Be true to yourself.

Last week I had a wonderful opportunity to catch up with a dear friend who has been instrumental in formulating the person whom I have become. We discussed many things; family, friends, self-awareness, resilience, low points, and achievements in our lives thus far.


One part of the conversation really resonated with me and I would love to share with you as it surrounds the concept of being true to yourself.


For the last 20 years, in every annual performance review that I can recall, I have had the same feedback; I tend to say things as they are. This does not always go down too well, especially if it contradicts superiors who believe they are correct merely due to their position.

Don’t get me wrong, there have been times where I have said things due to anger and resentment, but always with good intentions. Over the years though, through learning from feedback, I have learnt to provide evidence to my outbursts.
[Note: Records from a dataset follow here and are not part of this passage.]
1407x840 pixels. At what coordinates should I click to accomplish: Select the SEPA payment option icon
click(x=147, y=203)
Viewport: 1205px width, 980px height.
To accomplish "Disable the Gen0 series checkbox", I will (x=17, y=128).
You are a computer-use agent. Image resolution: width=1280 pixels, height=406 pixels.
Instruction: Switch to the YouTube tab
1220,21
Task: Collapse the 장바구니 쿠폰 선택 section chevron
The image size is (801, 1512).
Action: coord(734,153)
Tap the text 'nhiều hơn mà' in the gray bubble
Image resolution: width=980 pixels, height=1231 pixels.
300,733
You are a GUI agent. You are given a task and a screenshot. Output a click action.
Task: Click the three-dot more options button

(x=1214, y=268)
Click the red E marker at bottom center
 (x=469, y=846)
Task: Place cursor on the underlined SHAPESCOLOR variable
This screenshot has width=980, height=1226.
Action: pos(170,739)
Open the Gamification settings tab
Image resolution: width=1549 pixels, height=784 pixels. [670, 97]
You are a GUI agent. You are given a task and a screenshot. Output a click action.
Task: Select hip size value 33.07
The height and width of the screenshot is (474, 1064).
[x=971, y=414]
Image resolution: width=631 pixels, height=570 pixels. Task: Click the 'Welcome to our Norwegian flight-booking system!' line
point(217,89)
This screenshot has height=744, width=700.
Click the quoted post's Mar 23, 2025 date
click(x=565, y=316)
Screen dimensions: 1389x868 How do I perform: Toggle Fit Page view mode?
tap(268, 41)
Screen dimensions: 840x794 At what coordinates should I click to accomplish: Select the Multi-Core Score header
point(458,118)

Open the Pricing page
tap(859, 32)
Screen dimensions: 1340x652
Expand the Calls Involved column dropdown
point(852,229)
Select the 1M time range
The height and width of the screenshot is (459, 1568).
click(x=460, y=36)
I am still willing to call things out and say it as it is, but I ensure that I can back up my comment with evidence, and that people understand the perspective from which I am viewing the World at the time.


Regardless of intent, I have come into bother over the years. I have remained resilient in my honesty and voicing my opinions though.


My friend, who is far more intelligent and experienced than I am, raised a really interesting perspective that I had never considered until now. He questioned whether there is a correlation between those that do not express their honest opinions, who bottle things up, and subsequent issues surrounding mental health and wellbeing.


If you bottle up your feelings, beliefs and ultimately your voice, does this increase the psychological pressure that you impose upon yourself? I am sure we have all been in a situation where you are angered at yourself because you did not speak up when you had the opportunity. How does this make you feel? What are the subsequent effects that may go unnoticed but can add up? It is thought provoking and unfortunately I don't have the scientific or evidence based answer for you.


What I do know is that from a lifetime of being true to myself, my beliefs and always wanting to do the right thing, I don’t worry about upsetting the applecart by saying what is on my mind. As long as I have good intentions, can evidence my argument and respect the perspectives of others in the situation with me, then I can lay my head down with no regrets.